The last time I was in Ft. Lewis, I read an article detailing the Canadian contingency plan to bring the US to her knees while all of the US troops were in Iraq/Afghanistan - the boys were rolling on the ground reading of "Canadian Airborne Divisional Operations, paralysing large US bases, while a Corps sprinted over the border to 'sack' Ft. Drum"

The Canadian Navy would "blindside" the US Pacific Fleet on the high seas, while the RCAF bombed and shot down returning re-inforcements from the Middle East, and prepped the East Coast for "numerous" amphibious ops, which would meet the Mexicans and Cubans (our staunch allies)in Florida. 

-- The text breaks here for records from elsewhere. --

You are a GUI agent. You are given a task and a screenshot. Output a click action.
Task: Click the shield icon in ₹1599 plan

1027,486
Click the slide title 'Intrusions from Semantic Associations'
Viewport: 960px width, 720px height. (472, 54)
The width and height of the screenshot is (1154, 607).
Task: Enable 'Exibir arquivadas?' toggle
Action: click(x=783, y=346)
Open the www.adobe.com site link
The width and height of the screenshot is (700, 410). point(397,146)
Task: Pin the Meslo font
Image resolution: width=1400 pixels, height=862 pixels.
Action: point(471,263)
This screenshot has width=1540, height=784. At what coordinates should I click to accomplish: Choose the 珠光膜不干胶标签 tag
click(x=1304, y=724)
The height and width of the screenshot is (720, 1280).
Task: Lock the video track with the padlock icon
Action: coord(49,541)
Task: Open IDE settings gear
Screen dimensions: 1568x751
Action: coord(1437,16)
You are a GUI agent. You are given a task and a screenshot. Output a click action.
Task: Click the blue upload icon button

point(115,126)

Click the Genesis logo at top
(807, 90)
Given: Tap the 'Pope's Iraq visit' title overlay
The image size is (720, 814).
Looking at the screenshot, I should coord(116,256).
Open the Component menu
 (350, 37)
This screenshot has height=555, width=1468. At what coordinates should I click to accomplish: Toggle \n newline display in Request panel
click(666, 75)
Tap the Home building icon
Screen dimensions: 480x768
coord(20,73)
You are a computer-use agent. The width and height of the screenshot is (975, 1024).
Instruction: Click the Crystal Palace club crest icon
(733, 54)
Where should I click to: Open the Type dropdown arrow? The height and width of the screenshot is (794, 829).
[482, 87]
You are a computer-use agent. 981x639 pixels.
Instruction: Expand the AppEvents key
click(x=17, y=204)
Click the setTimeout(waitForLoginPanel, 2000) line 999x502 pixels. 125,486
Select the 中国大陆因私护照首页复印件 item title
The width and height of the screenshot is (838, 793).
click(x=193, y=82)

I wish I'd kept it - I think it was in USA Today.

Think of the tyrranny, and of being crushed under the frozen mukluk of Canadian occupation.....


----------



## Gunner (11 Jan 2006)

> Think of the tyrranny, and of being crushed under the frozen mukluk of Canadian occupation.....



I think it would be the tyranny of imposed socialist and left wing ideology...


----------